En una de sus eufóricas conferencias de prensa, en su suite del Hotel Florida, estalló un obús en la habitación de arriba. Mientras escribía en ese hotel su obra de teatro sobre la guerra española titulada Quinta columna («más artefacto que arte», dictaminó la crítica norteamericana) el Florida recibió 30 impactos de obús, algunos de ellos de la artillería alemana, situada en el monte Garabitas. Desde el Florida se veía Castilla, «como un océano de cuero», que dijo Neruda.

«Hubiera sido una lástima que nos volasen los fascistas», comentó Malraux, «porque Hemingway tenía allí la mejor despensa de Madrid».

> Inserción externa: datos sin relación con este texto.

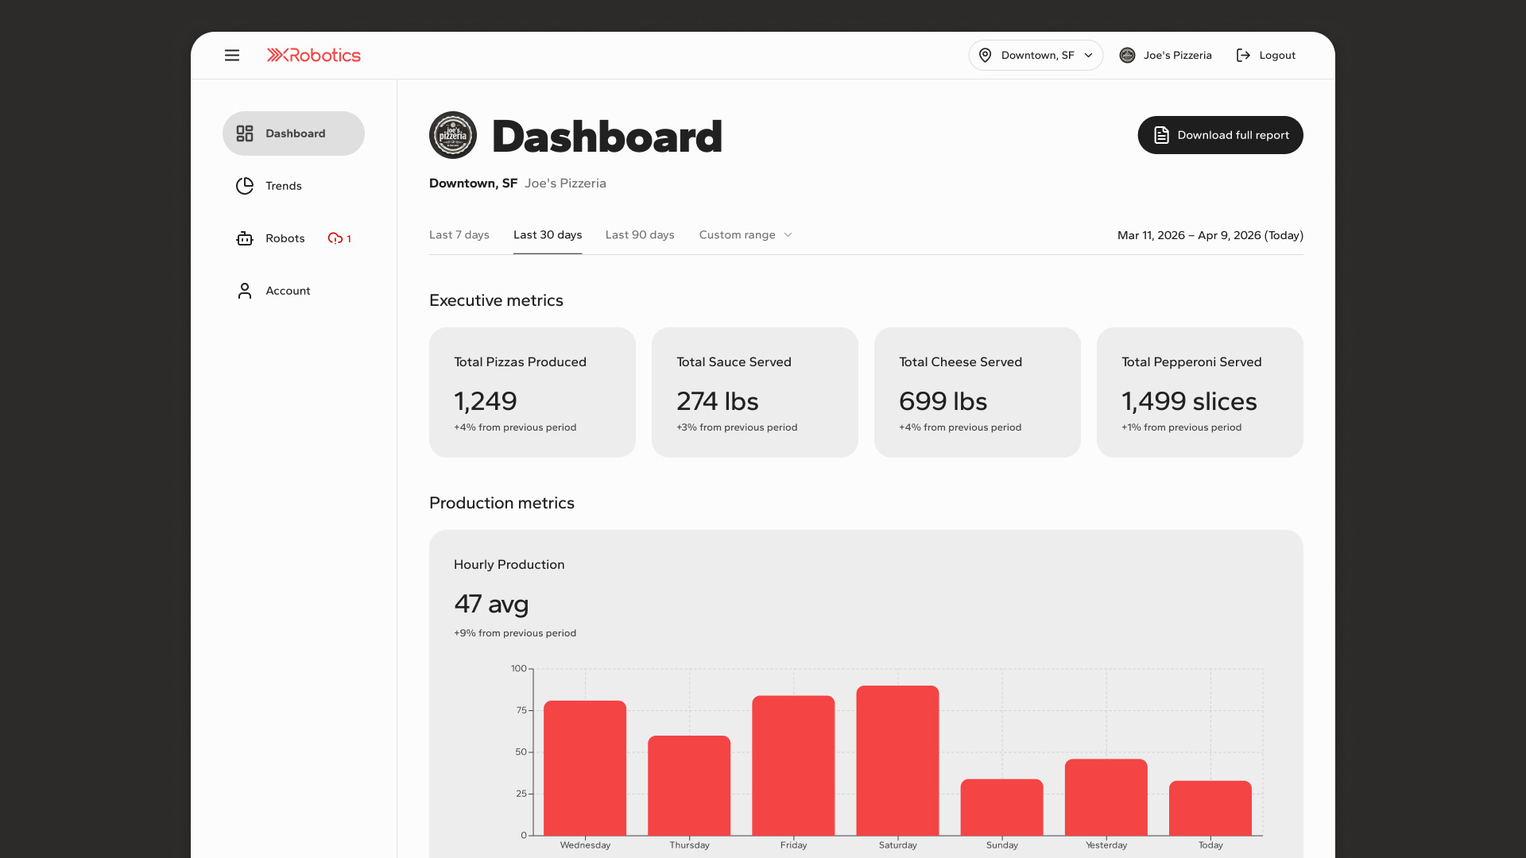1526x858 pixels.
Task: Open the hamburger menu icon
Action: [232, 56]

malraux y Hemingway se repartieron la Guerra Civil española para el marco cronológico de sus respectivas novelas: Malraux, en La Condición Humana, trataría de la guerra hasta la derrota italiana de Guadalajara, y Hemingway, en Por quién doblan las campanas del resto de ella, hasta el final.

Su corpachón macizo y su mirada socarrona bajo cejas tupidas y enmarcada en gafas de acero se hicieron famosos enseguida en España; en Estados Unidos ya lo eran. Una vez quiso viajar de incógnito, afeitándose el espeso bigote y quitándose las gafas, pero aún así le reconocieron.

En uno de sus viajes a España le acompañó el torero norteamericano Sydney Franklin, a quien tuvo que pagar el viaje y pasar luego por la frontera de contrabando, porque las autoridades norteamericanas, no considerándole bona fide journalist, le habían negado el visado. Pero a papá Hemingway le sobraba el dinero: su contacto con NANA (North American Nwespaper Alliance) le garantizaba un dólar por palabra, hasta un máximo de 1.000 dólares a la semana. Iba por España en coche con chófer y en Madrid tuvo en ocasiones dos coches a su disposición, en medio de la envidia de sus colegas, uno de los cuales protestó: «¡Puro favoritismo!, ¡y no es ni siquiera comunista!»

Werner Heibrun, el cirujano en jefe de la brigada Thaelmann, dijo de él que «en el lado franquista habría podido ganar más prestigio y mucho más dinero que en el nuestro», pero eso no era verdad.
Hemingway, según la periodista norteamericana Josephine Herbst, «siempre quiso ser el mejor escritor de guerra del siglo, y en España estaba dedicándose a esto por encima de todo lo demás».

Es posible que en el lado franquista hubiera ganado más dinero, pero no más prestigio. Hemingway llegó a España envuelto en una aureola envidiable: había sido presidente de un comité para enviar una ambulancia a la República y recaudado 40.000 dólares para medicinas y asistencia médica a los milicianos españoles y había sido herido en Italia en 1918, y escrito una novela muy leída en todo el mundo: Adiós a las armas, sobre la retirada italiana en Caporetto.

El escritor Joris Ivens le pidió que aportase el comentario a su película sobre la guerra titulado Tierra Española (Spanish Earth) , porque, como él mismo diría más adelante, «nadie tenía más fama en aquel ambiente que papá Hemingway».

Hemingway conoció en España a la periodista y escritora norteamericana Martha Gellhorn, autora de un libro importante, El rostro de la guerra (The Face of the War) y estuvo casado con ella de 1940 a 1945, «dato», comentó Hemingway más tarde, «que, una cosa con otra, no me parece que pueda señalarse en mi vida con piedra blanca».

Al final de su vida Hemingway abandonó el frasco de whisky y adoptó por costumbre ir por todas partes con un bastón hueco siempre lleno de ron cubano. Fue un trago de ron el último alcohol que probaron sus labios, antes de pegarse un tiro en 1961, «asustado», como comentó el periodista norteamericano Steward Allsop, «por la muerte».